DATASET RECORDS:
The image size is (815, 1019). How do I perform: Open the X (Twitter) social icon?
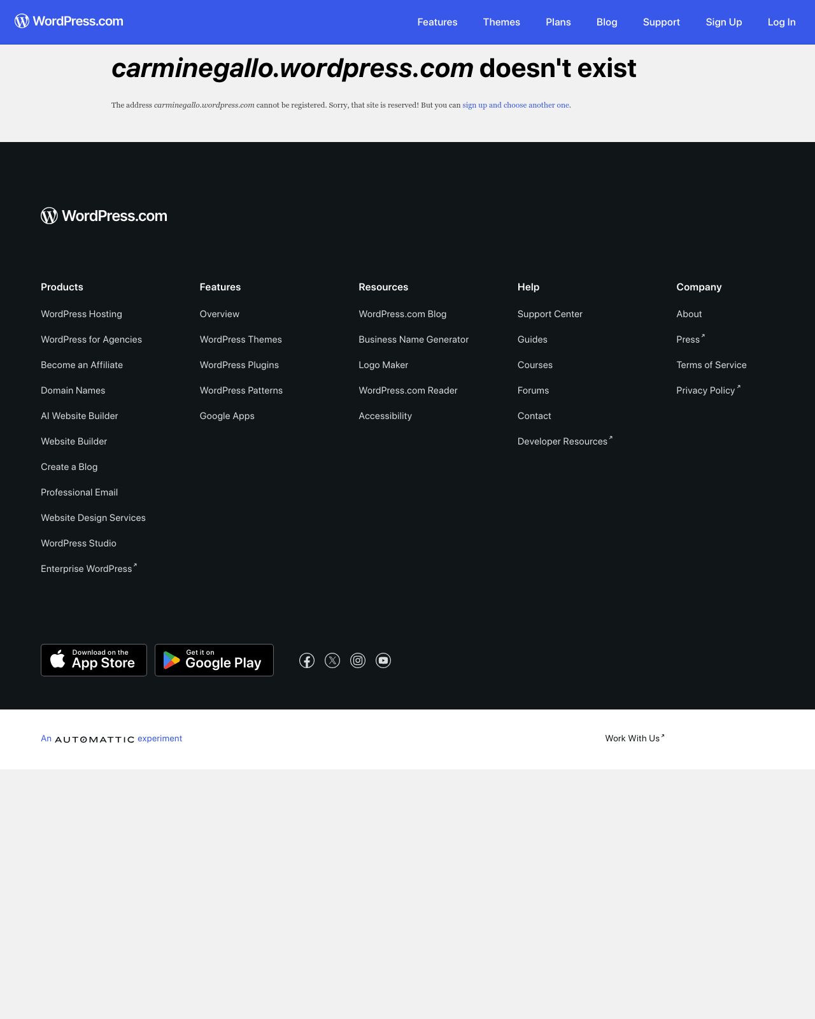pos(332,660)
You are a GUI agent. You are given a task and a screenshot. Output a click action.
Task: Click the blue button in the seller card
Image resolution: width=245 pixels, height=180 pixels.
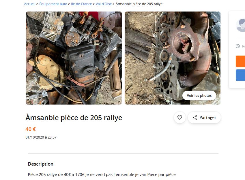pos(240,75)
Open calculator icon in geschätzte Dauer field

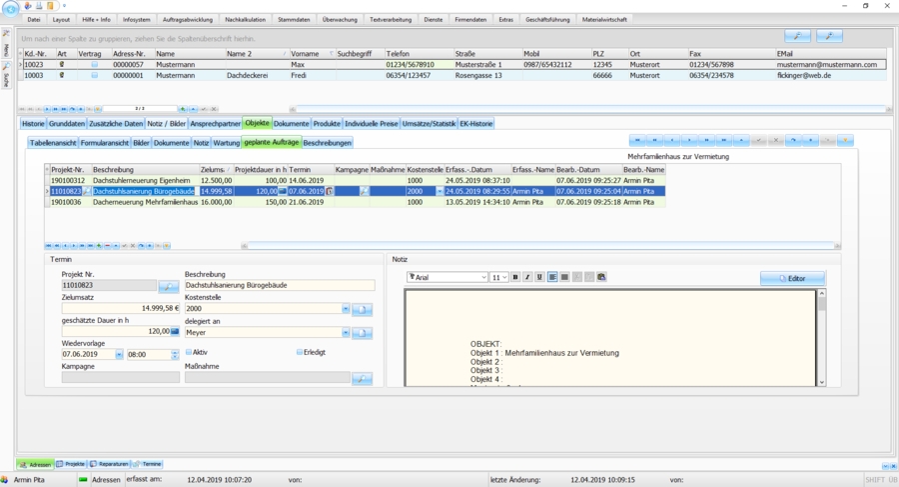coord(175,331)
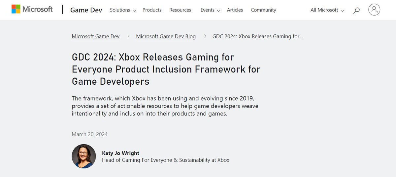This screenshot has width=396, height=177.
Task: Click the breadcrumb chevron after Microsoft Game Dev Blog
Action: (205, 36)
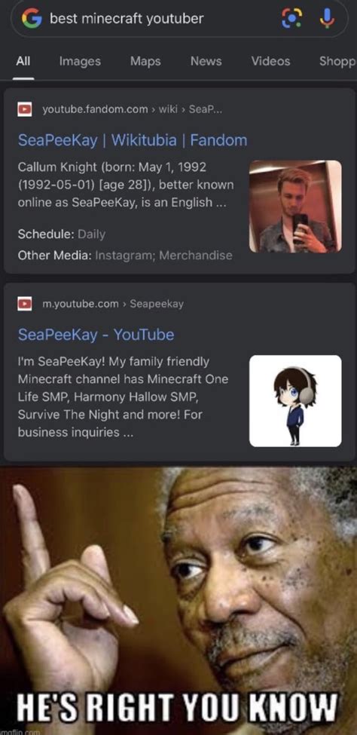The height and width of the screenshot is (735, 357).
Task: Click youtube.fandom.com breadcrumb URL
Action: pos(132,110)
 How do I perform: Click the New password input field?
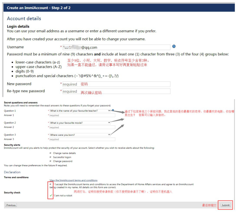[116, 84]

EXERCISE INSTRUCTIONS:
I need the lines from the line containing "Open calculator icon" through the final line of the listing duplicated exactly, both ends included, with no pictures and nothing else.

THE ANSWER:
Open calculator icon in geschätzte Dauer field

coord(175,331)
This screenshot has width=396, height=177.
Task: Click the breadcrumb chevron after Microsoft Game Dev Blog
Action: (205, 36)
The height and width of the screenshot is (735, 357).
Task: Click youtube.fandom.com breadcrumb URL
Action: pos(132,110)
 How do I perform: Click the New password input field?
[116, 84]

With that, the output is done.